Monday, February 16, 2015

Snowpiercer: the unending folly ~



Snowpiercer is horror. And brutal. And cautionary. And futuristic. And probably one of the finest films of last year which nobody saw. 

The apocalypse of the Ice Age has come to haunt earth again. A bunch of survivors are in a futuristic train which is going in circles around the earth as a modern age ark, carrying within it all kinds of survivors - the haves and have nots, the privileged and not, the exploited  and the exploiters. And there is trouble a-brewing. There is resentment in the barracks (back of the train), and a plan is being hatched to take over the command center (the front). And, as expected, everything spins out of control. 


The story of the privileged ensuring preeminence, by hook or by crook, is combined with the survival instincts of a Lord of the Rings, and the war which ensues within the claustrophobic environs of the train becomes both a battle for territory and a voyage of discovery.

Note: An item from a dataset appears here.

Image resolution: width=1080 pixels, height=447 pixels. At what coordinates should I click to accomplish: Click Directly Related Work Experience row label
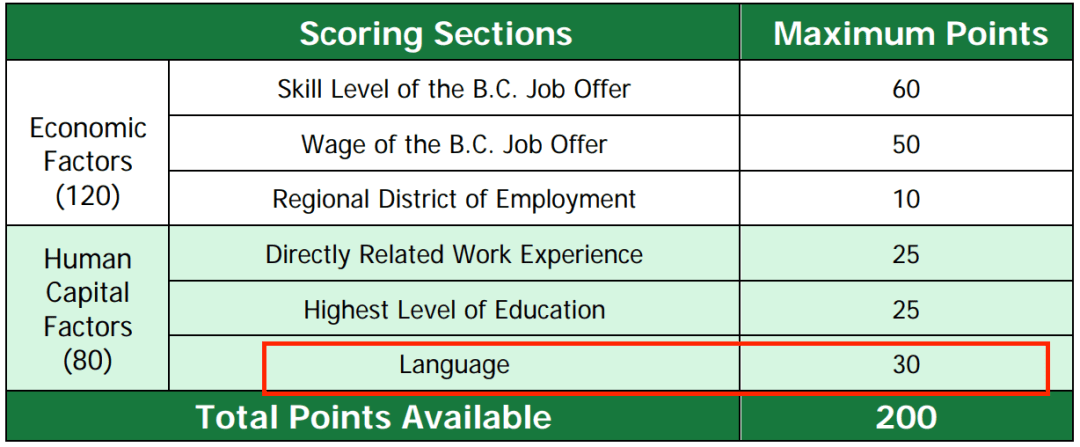454,254
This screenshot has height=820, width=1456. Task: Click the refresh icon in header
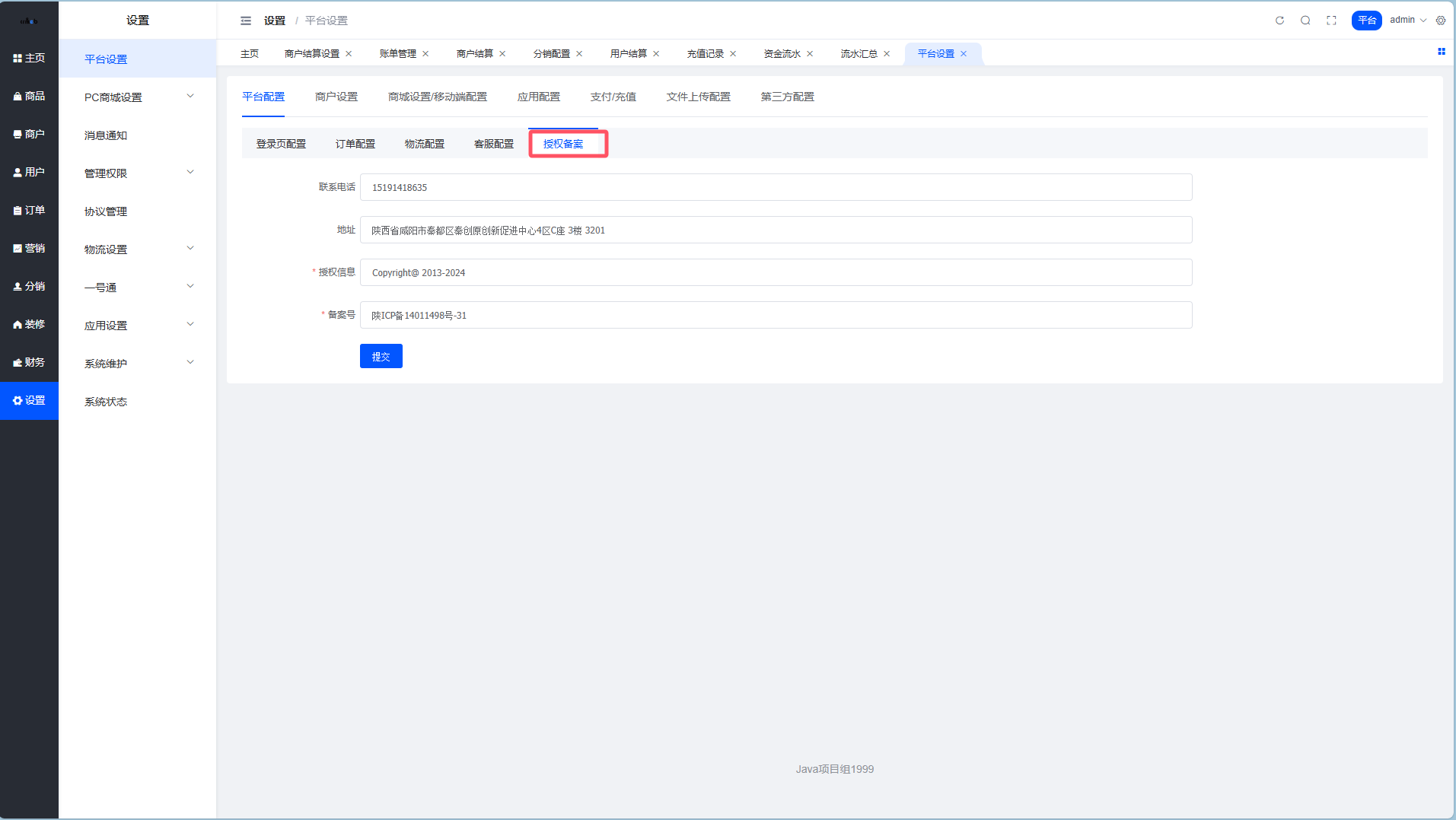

And when the circle of exploitation closes in a stunning climax, it leaves us to wonder about man's continuous attempt to control nature: natural selection takes on a different meaning. 

Visually stunning, and imaginative even in it's violence, the film ends on the snow flake of a hope. The world has to start on a clean slate. It has to start from innocence. Before all of the old human instincts of survival and competition (and folly)  set in, and the seeds of destruction are sown yet again.